Rocco Seals The Deal
Rocco has left the building.
A few hours after shareholders overwhelming approved Mediacom Communications chairman and CEO Rocco Commisso's offer to purchase the remaining shares of the company he founded in 1995, Mediacom closed the deal that effectively took it off the public rolls.
Commisso had proposed taking the company private in June. After several rounds of negotiations with a special committee of independent directors appointed specifically to evaluate the proposal, Mediacom accepted a revised offer in November for $8.75 per share. The final piece of the puzzle was completed at round 10:30 a.m. on March 4 at a special meeting of shareholders in New York City to approve the deal. According to Mediacom, more than 97% of the shareholders who voted affirmed Commisso's proposal. The transaction was closed a few hours later.
Commisso founded Mediacom in 1995 and took it public in 2000. In the meantime Mediacom has grown into the eighth largest MSO in the country with about 1.2 million customers. But Commisso grew increasingly frustrated with Wall Street valuations and volatility. In a document filed with the Securities and Exchange Commission in February, Mediacom said that the gap between public and private valuations led Commisso to consider taking the company private.

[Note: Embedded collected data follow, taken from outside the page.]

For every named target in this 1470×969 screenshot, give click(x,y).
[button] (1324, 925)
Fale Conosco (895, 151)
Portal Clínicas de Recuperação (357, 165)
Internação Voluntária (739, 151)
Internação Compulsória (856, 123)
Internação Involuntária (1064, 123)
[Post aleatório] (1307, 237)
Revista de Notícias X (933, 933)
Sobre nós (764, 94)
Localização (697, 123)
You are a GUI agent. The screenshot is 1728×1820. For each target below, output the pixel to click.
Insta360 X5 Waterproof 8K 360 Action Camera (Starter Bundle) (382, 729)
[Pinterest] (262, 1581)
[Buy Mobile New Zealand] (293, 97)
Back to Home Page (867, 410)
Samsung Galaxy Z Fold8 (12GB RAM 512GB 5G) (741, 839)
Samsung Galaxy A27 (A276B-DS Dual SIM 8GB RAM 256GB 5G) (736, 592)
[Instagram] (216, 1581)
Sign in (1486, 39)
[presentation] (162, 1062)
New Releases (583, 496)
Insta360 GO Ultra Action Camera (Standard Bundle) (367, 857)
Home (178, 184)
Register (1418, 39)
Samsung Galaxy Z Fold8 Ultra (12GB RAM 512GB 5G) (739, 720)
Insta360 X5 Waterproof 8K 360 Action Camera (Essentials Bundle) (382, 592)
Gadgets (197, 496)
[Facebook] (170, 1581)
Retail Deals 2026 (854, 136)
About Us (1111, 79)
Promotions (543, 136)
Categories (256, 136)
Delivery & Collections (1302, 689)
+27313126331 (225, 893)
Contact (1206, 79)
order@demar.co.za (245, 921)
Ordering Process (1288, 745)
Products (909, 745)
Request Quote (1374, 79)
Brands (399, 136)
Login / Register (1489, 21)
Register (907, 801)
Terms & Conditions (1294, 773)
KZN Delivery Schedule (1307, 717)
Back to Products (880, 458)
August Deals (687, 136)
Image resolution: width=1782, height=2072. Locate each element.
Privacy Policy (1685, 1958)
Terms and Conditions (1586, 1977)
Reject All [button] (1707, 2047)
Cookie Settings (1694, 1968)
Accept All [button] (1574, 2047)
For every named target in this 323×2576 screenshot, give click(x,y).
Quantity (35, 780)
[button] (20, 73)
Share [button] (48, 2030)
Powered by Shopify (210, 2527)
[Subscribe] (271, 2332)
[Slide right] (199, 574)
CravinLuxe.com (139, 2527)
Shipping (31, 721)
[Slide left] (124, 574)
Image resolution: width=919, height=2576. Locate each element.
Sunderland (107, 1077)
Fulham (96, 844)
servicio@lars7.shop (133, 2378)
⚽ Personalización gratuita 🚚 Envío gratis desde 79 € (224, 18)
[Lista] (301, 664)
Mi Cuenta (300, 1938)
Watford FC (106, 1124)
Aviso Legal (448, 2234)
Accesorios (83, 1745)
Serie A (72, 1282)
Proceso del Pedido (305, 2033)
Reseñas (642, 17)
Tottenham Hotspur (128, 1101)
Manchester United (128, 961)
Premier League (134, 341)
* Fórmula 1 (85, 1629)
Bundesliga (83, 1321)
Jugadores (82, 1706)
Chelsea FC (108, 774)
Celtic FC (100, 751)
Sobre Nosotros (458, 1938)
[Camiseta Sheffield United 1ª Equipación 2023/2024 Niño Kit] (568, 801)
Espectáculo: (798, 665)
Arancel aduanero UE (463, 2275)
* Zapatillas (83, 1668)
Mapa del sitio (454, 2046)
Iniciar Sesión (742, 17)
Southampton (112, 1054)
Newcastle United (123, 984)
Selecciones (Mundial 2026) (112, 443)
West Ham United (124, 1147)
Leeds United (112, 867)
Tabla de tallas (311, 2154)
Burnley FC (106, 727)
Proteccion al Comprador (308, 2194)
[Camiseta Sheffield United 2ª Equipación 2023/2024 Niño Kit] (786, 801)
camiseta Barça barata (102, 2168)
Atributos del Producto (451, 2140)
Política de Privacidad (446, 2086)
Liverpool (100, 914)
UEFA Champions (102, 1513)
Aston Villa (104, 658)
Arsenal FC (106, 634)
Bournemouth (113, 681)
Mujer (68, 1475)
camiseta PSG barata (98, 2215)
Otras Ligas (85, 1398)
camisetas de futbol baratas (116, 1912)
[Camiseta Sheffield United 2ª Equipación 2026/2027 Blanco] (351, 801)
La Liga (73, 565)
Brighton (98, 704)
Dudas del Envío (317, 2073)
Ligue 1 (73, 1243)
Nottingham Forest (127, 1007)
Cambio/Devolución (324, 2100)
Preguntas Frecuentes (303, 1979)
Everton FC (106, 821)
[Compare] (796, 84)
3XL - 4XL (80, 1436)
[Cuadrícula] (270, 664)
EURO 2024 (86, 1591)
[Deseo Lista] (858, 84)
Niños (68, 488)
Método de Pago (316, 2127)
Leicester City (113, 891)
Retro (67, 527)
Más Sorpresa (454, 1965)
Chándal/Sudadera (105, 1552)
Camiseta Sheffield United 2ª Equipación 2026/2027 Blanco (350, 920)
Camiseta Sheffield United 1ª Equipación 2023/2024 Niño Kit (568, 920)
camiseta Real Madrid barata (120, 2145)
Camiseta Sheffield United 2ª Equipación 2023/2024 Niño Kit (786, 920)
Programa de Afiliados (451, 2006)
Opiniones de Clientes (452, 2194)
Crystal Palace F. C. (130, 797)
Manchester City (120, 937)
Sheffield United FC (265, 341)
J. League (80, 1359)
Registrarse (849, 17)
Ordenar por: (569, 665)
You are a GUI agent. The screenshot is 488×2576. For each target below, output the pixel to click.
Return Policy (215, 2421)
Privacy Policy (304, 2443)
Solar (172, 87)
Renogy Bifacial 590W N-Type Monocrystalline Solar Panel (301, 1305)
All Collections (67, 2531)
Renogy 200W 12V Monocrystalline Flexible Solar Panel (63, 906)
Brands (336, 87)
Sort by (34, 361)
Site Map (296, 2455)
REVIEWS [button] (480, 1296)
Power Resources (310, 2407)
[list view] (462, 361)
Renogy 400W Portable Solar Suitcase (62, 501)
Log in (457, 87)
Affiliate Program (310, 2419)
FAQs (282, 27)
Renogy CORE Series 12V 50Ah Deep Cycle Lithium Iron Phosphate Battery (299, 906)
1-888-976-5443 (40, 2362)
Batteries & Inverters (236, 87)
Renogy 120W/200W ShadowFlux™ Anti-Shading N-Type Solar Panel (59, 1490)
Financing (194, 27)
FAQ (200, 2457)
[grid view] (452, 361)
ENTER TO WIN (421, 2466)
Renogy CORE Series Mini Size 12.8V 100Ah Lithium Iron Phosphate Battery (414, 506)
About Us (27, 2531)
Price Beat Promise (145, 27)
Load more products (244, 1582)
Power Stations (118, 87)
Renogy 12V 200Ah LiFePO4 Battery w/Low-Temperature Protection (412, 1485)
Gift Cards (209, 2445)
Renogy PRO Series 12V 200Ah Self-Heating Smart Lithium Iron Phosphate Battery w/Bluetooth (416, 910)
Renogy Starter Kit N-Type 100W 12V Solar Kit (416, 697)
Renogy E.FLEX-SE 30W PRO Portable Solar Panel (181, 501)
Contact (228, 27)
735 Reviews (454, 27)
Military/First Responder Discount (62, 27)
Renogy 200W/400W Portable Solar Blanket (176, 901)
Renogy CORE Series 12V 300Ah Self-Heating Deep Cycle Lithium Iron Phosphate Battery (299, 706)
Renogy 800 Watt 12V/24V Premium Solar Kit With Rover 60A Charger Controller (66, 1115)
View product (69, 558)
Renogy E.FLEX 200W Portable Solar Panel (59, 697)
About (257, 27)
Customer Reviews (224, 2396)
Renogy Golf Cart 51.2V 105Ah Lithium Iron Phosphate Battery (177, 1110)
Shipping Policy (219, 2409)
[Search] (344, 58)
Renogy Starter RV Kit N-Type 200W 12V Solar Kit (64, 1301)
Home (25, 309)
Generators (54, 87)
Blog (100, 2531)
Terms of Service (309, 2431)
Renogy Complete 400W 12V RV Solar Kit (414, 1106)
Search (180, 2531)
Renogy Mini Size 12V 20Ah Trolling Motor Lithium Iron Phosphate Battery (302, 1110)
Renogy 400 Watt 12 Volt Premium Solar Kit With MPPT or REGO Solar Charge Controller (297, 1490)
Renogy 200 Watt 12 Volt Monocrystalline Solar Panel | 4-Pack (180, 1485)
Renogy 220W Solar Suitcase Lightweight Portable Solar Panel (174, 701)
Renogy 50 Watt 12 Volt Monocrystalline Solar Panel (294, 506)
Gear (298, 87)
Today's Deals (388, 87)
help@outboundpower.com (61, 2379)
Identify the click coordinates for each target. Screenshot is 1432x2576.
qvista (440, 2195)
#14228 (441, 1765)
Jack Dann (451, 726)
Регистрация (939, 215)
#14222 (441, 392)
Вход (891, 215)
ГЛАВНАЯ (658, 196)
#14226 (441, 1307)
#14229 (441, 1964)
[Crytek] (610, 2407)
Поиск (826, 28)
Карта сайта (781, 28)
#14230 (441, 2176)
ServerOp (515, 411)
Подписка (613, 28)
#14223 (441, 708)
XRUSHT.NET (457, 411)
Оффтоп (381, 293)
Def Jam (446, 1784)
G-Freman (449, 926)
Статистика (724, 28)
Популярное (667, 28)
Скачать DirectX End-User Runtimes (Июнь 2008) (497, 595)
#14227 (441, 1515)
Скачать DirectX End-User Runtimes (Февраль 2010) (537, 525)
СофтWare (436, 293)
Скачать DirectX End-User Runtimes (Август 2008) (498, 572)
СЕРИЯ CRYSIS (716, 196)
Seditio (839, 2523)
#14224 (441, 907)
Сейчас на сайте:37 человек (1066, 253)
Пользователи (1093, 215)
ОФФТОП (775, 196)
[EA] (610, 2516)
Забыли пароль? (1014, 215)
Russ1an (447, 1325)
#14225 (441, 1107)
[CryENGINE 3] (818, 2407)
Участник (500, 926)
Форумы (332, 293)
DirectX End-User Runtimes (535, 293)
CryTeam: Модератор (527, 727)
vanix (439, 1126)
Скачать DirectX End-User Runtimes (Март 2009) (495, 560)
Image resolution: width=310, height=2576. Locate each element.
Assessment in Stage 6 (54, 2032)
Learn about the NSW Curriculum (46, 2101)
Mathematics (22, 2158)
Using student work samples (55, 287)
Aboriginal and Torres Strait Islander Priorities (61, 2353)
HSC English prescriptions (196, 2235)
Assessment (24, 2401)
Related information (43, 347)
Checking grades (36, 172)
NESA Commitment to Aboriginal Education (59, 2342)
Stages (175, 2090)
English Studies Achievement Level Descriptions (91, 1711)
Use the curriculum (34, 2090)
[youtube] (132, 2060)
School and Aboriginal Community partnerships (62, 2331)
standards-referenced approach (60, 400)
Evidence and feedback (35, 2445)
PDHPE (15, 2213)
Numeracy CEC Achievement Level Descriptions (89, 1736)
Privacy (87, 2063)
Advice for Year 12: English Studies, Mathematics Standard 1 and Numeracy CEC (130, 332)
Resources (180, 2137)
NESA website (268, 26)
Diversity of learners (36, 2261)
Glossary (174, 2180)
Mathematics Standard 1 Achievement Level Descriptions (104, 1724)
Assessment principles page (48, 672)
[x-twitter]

"I was gratified to see our public stockholders overwhelmingly approve the going-private transaction at today's meeting," Commisso said in a statement after the deal closed." Our management team and fellow employees can now focus full time on delivering the best experience to our customers. I am excited for the Company and our employees as we enter a new chapter in our history.
"I wish to extend my heartfelt gratitude to the members of our Board of Directors, most of whom served the company since our initial public offering in 2000," Commisso continued. "Throughout the years, they made tremendous contributions, provided sound wisdom and advice to our management team, and at all times upheld the interests of public stockholders. I wish them well in their future endeavors,"
Over the past few years, Mediacom stock has languished in the $3 to $4 per share range. In 2010 the stock had one of its biggest increases ever - 89.5% or $4 per share - but that was mainly in the second half of the year, after Commisso made his first buyout offer in June.
On Friday, Mediacom stock closed (for the last time) at $8.84 per share, up 2 cents each and representing a 97.8% increase over the past 14 months.
As a newly private company, Mediacom joins the ranks of other cable companies that eschewed public investors - including Cox Communications in 2004 and Insight Communications in 2005.
With its new status as a private company, Mediacom will now be able to focus on longer-term goals. But it won't be free from public scrutiny entirely - its operating subsidiaries Mediacom, LLC and Mediacom Broadband, LLC will still file financial documents with the SEC because both have public debt.